Numerical variables can have different scales. For instance, age typically ranges from 0 to 100 while income can range from 0 to very high values. There are two common ways to bring all features to the same scale: Normalization and Standardization.
Feature Scaling
Standardization is a scaling technique where the values are centered around the mean with a unit standard deviation. This means that the mean of the attribute becomes zero and the resultant distribution has a unit standard deviation.
from sklearn.preprocessing import StandardScaler
scaler = StandardScaler()
data['numerical_column'] = scaler.fit_transform(data['numerical_column'].values.reshape(-1, 1))
Normalization (or Min-Max Scaling) rescales the features from 0 to 1. This scaler works better for cases where standard scaling may not work well.
from sklearn.preprocessing import MinMaxScaler
scaler = MinMaxScaler()
data['numerical_column'] = scaler.fit_transform(data['numerical_column'].values.reshape(-1, 1))
Feature Selection
Feature selection is the process of selecting a subset of relevant features (variables, predictors) for use in model construction.
Here are some techniques to do feature selection:
- The Correlation matrix: This is a table showing correlation coefficients between variables.
import seaborn as sns
correlation_matrix = data.corr().round(2)
sns.heatmap(data=correlation_matrix, annot=True)
- Recursive feature elimination (RFE): This is based on the idea to repeatedly construct a model and choose either the best or worst performing feature.

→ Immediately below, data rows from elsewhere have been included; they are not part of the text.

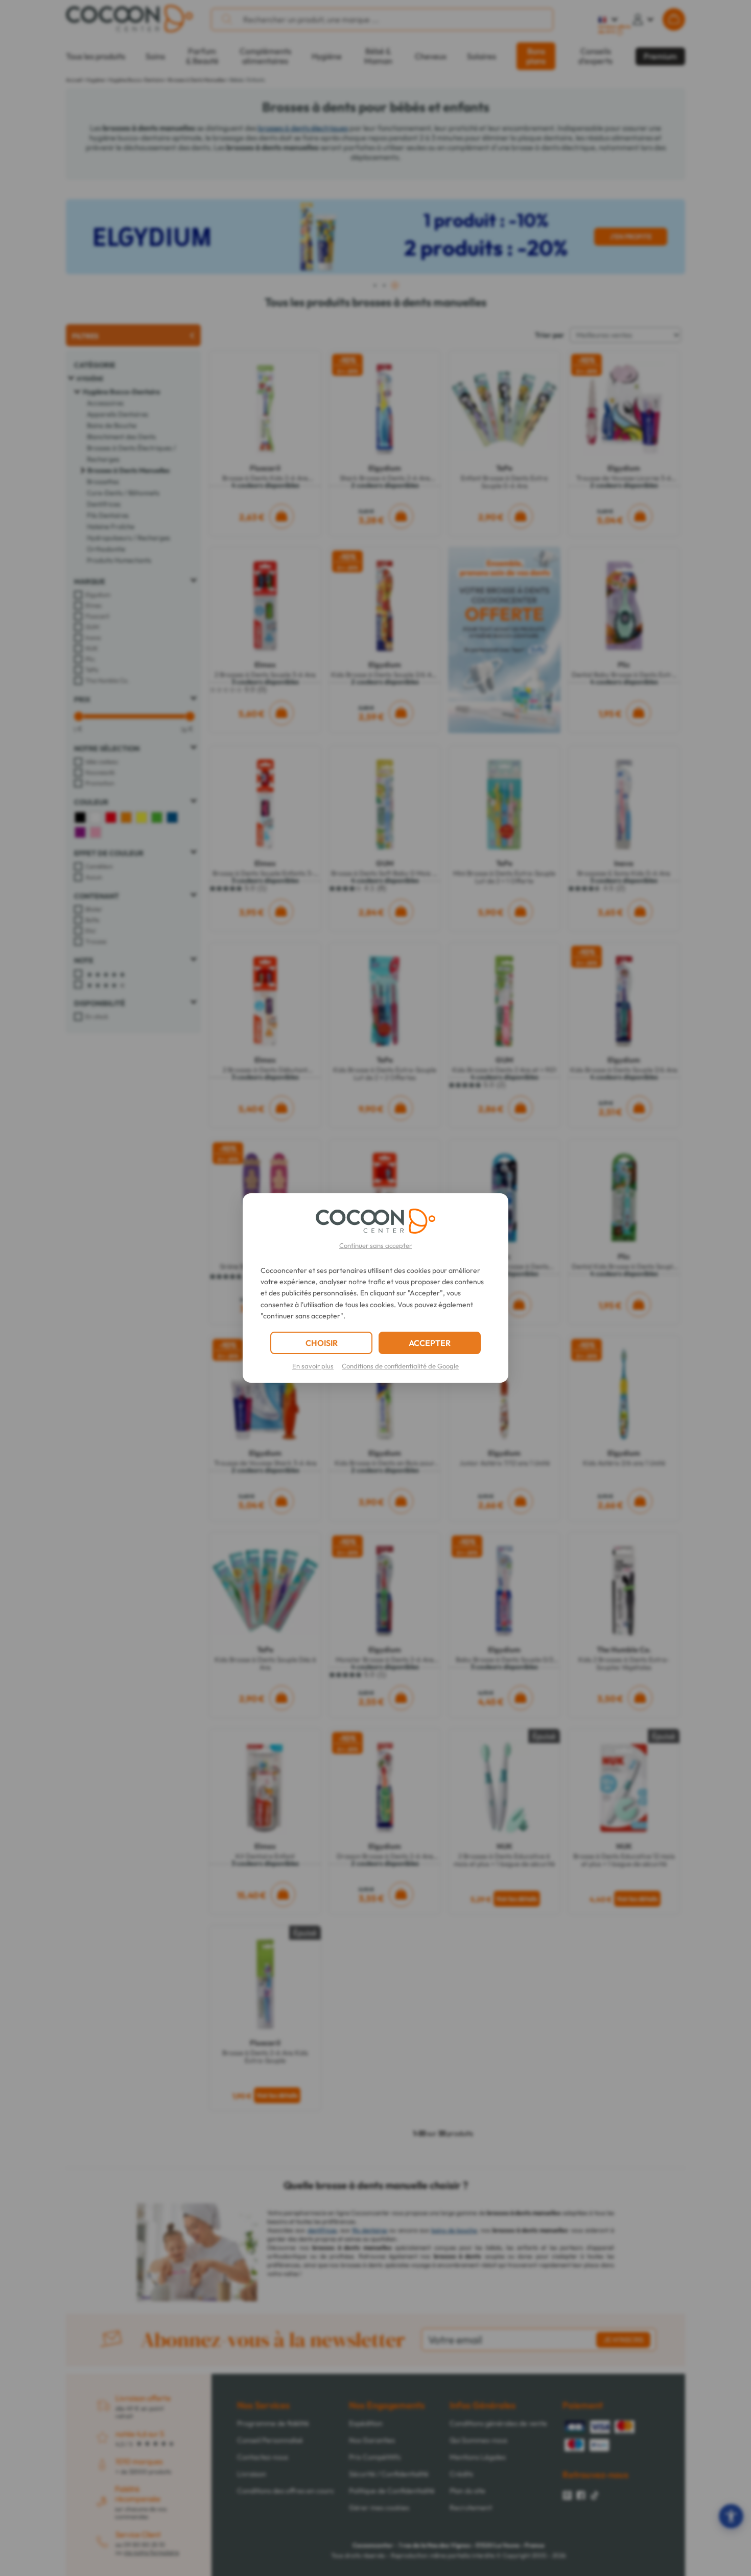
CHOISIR (322, 1343)
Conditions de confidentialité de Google (400, 1366)
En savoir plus (313, 1366)
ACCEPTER (430, 1343)
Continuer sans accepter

from sklearn.feature_selection import RFE
from sklearn.linear_model import LinearRegression
model = LinearRegression()
rfe = RFE(model, 7)
X_rfe = rfe.fit_transform(X,y)
Disclaimer – Remember, each feature engineering technique can affect dataset differently. Always cross validate and check how the model responds to your changes.
Conclusion
Feature engineering is a vital step in creating powerful machine learning models. Python, with its robust libraries, provides a wide variety of techniques in handling data and creating new features, ultimately enabling the development of highly accurate and efficient models. Despite this, deciding on which feature engineering strategies to employ remains more of an art than a science and comes with numerous choices based on the data and project at hand.